Timeout when querying composed-task executions
I am encountering a timeout issue when querying task executions in a composed-task setup. This seems to be related to the usage of a UNION ALL in a view table and the way the queries are joined.
From reviewing the code, it appears that the following part in the JdbcAggregateJobQueryDao class might be causing the issue:
java
private static final String GET_COUNT_BY_TASK_EXECUTION_ID = "SELECT COUNT(T.TASK_EXECUTION_ID) FROM AGGREGATE_JOB_EXECUTION E" +
" JOIN AGGREGATE_TASK_BATCH B ON E.JOB_EXECUTION_ID = B.JOB_EXECUTION_ID AND E.SCHEMA_TARGET = B.SCHEMA_TARGET" +
" JOIN AGGREGATE_TASK_EXECUTION T ON B.TASK_EXECUTION_ID = T.TASK_EXECUTION_ID AND B.SCHEMA_TARGET = T.SCHEMA_TARGET" +
" WHERE T.TASK_EXECUTION_ID = ? AND T.SCHEMA_TARGET = ?";
It seems like the AGGREGATE_TASK_EXECUTION view is created using UNION ALL, which combines two tables (boot2_task_execution and boot3_task_execution). My concern is that the timeout might be occurring due to this view when joined with other tables during execution queries.

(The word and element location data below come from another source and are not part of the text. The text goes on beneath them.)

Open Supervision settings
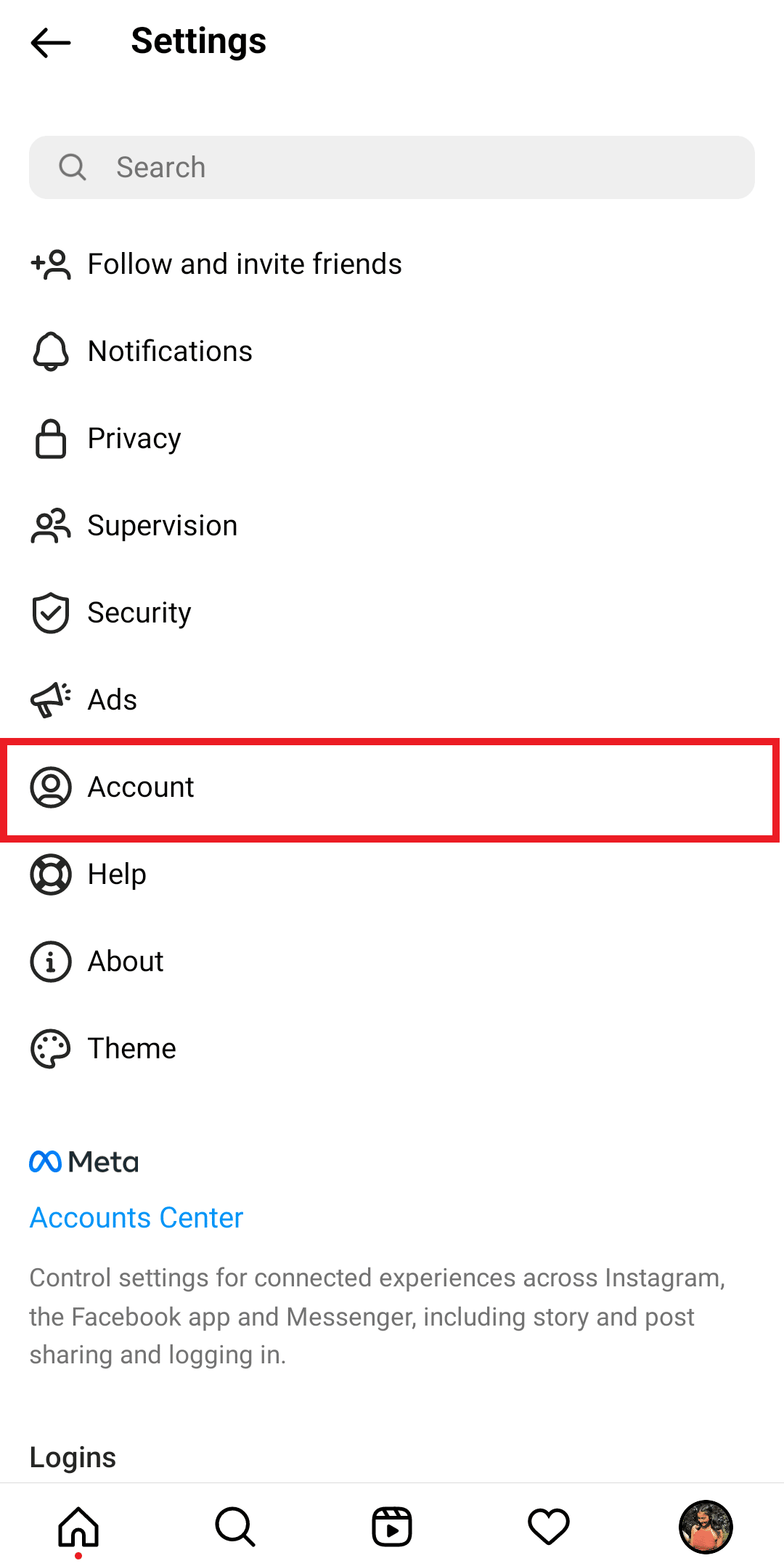The height and width of the screenshot is (1566, 784). pos(163,526)
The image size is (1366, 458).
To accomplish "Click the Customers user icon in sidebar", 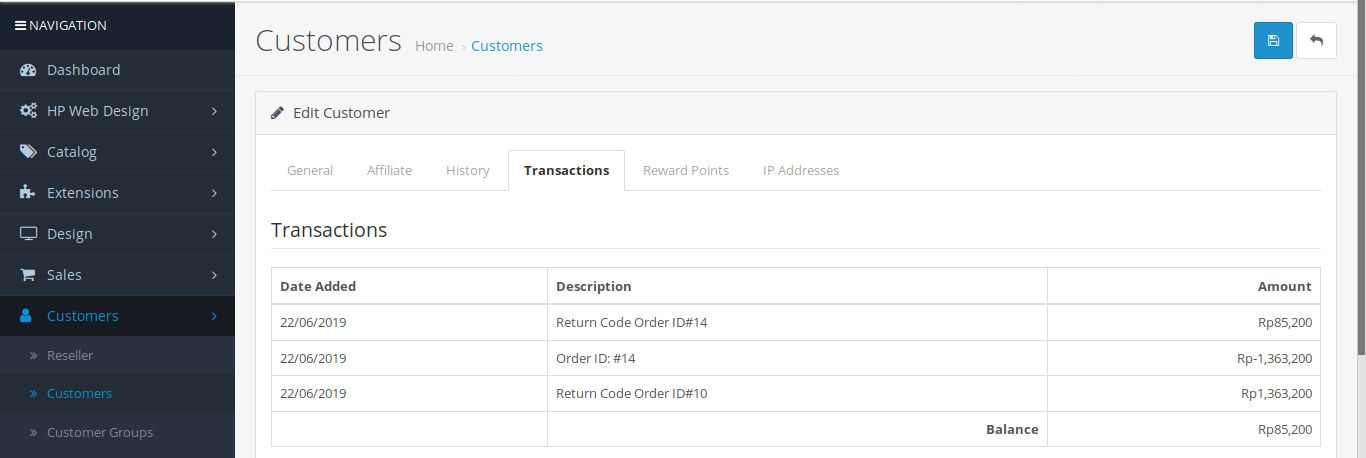I will (x=27, y=316).
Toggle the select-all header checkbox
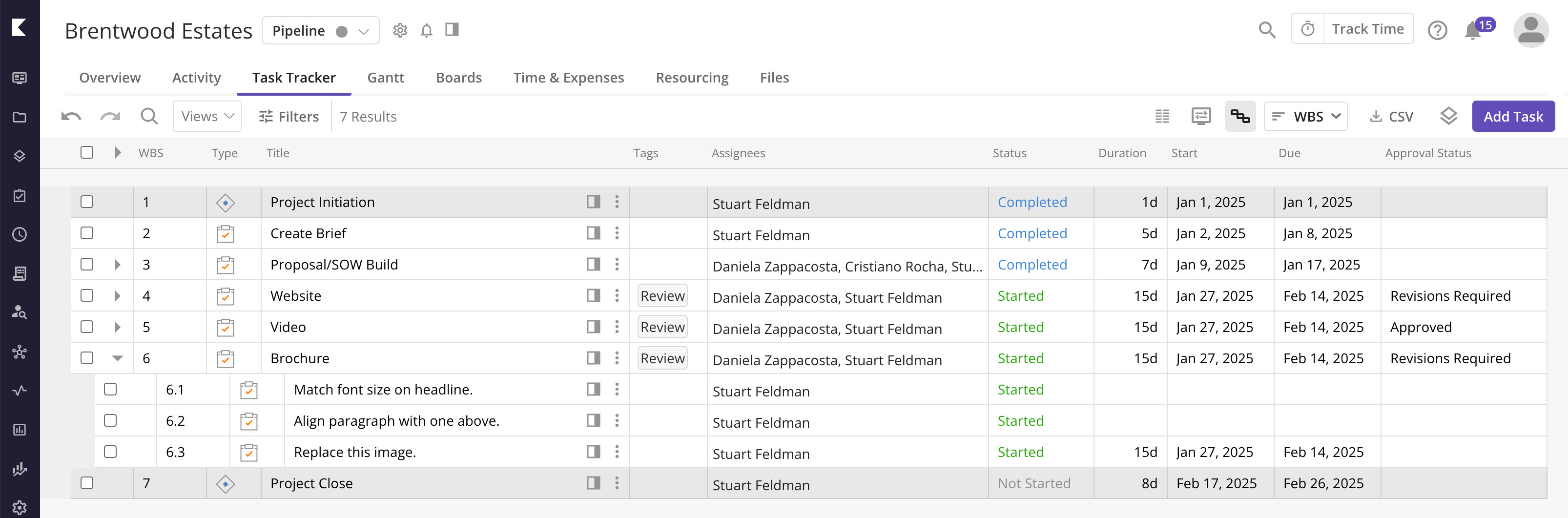Viewport: 1568px width, 518px height. click(x=87, y=153)
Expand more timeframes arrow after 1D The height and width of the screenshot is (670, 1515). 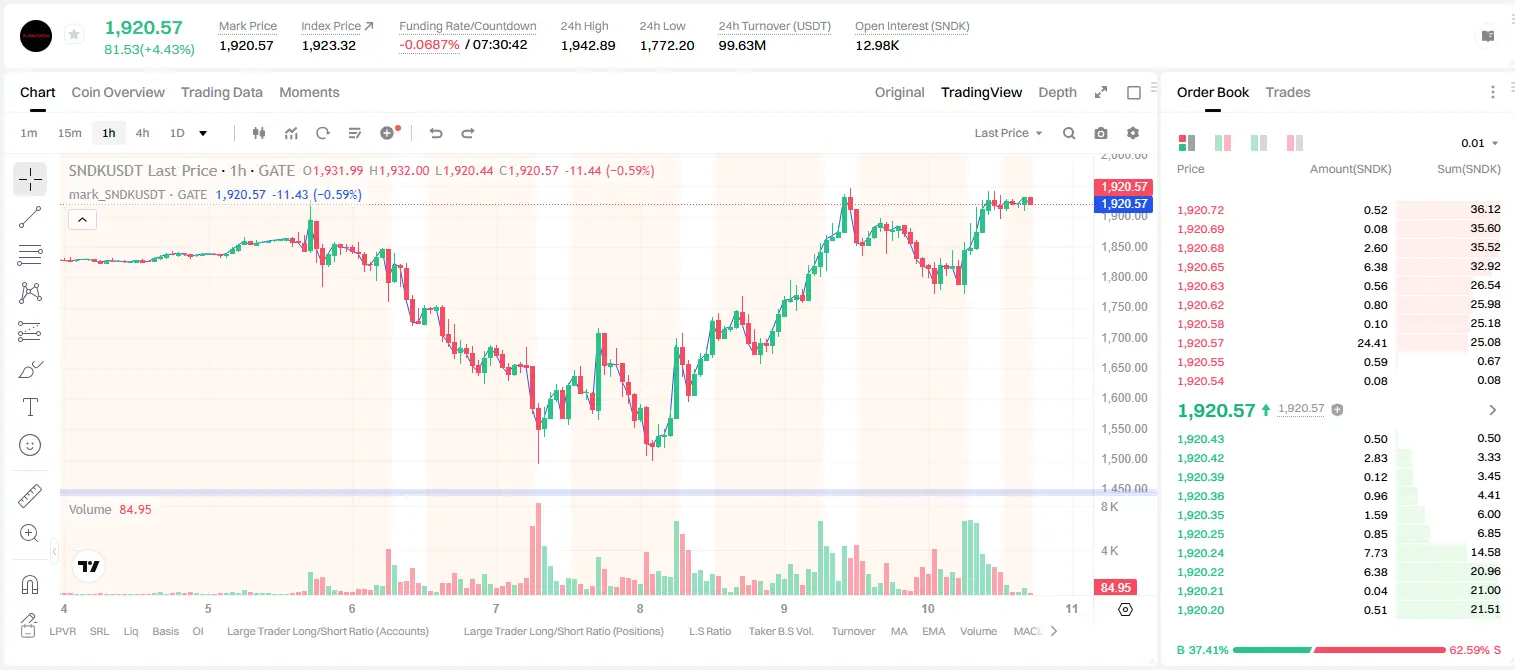(204, 133)
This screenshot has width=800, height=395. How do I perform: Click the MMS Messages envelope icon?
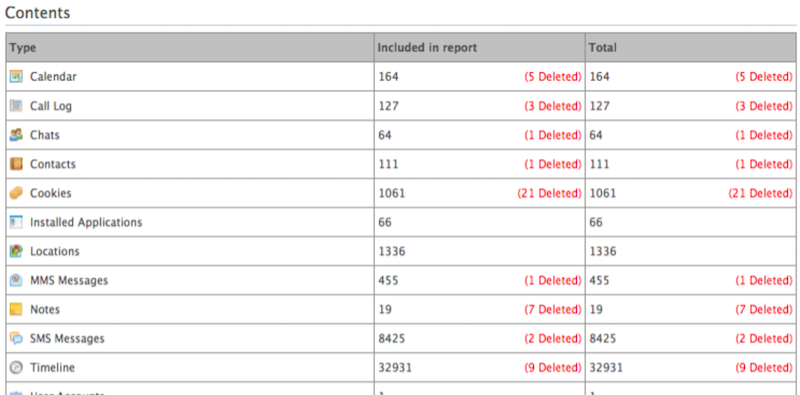click(x=16, y=280)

Question: Is this a known issue? Are there any plans to resolve this timeout issue in future releases?
Additionally, I am curious about the reasoning behind separating the boot2 and boot3 tables and querying them together using a view. If there isn't a specific reason for this, I am considering modifying the application to bypass the view and directly query the boot2 and boot3 tables, depending on the target schema. What are your thoughts on this approach?
Hello @seonuk , Could you provide us the following information?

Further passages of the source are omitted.